In QLab 4, using absolute Fade cues on a parameter that had previously been adjusted by relative Fade cues could have unpredictable results. In QLab 5, however, absolute fades supersede relative ones. In QLab 5, an absolute fade is absolutely more absolute.

Reverting Fades

QLab has a sort of special-case undo command that applies only to Fade cues, called Revert Fade Action. You can find this command under the Tools menu when a Fade cue is selected, or you can use the keyboard shortcut ⇧⌘R.

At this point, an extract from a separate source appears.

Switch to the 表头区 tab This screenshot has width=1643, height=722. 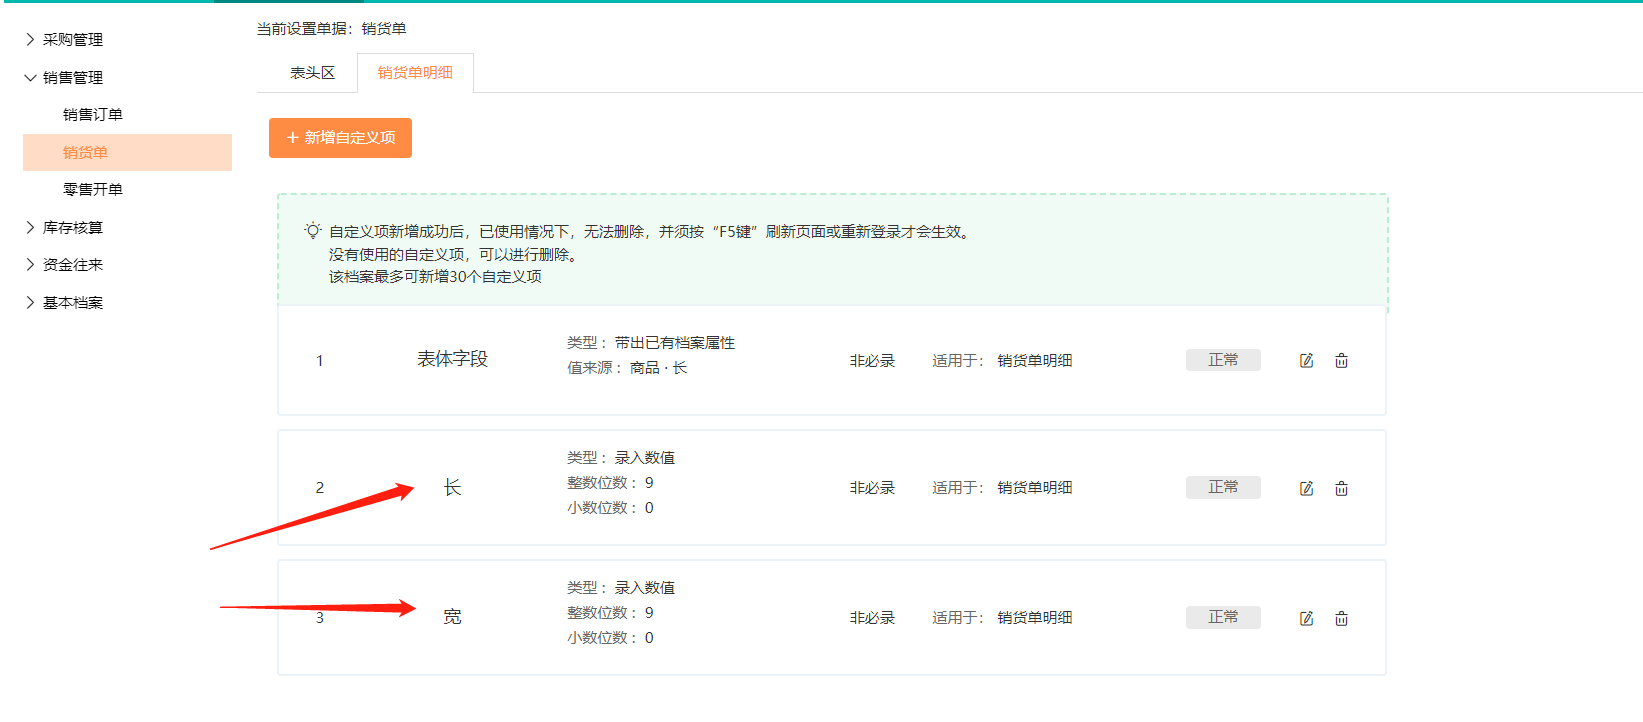point(312,73)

When Revert Fade Action is invoked on a Fade cue after that Fade cue has been run, QLab reverts the levels of that Fade cue’s target to whatever they were before the Fade ran except for levels which have been otherwise changed. That is to say, the only adjustments that are reverted are the ones that the selected Fade cue caused.

Broken Fade Cues

Fade cues can become broken for the following reasons:

Missing cue target

Assign a target cue to this cue.

No parameters set to fade

Set this cue to adjust at least one parameter. You can enable or disable an audio parameter by clicking in it; active controls will be highlighted in yellow. You can enable or disable a video parameter by checking or unchecking the box next to it.

Missing cue audio effect

Either install the missing audio effect and restart QLab, or remove the missing effect from the Audio FX tab of the inspector of the target cue.

License required

An audio or video license is required to fade playback rate, fade audio effects, or use Timecode triggers. A video license is required to fade video geometry or video effects. Install the appropriate type of license or adjust the cue to avoid using licensed features to clear this warning.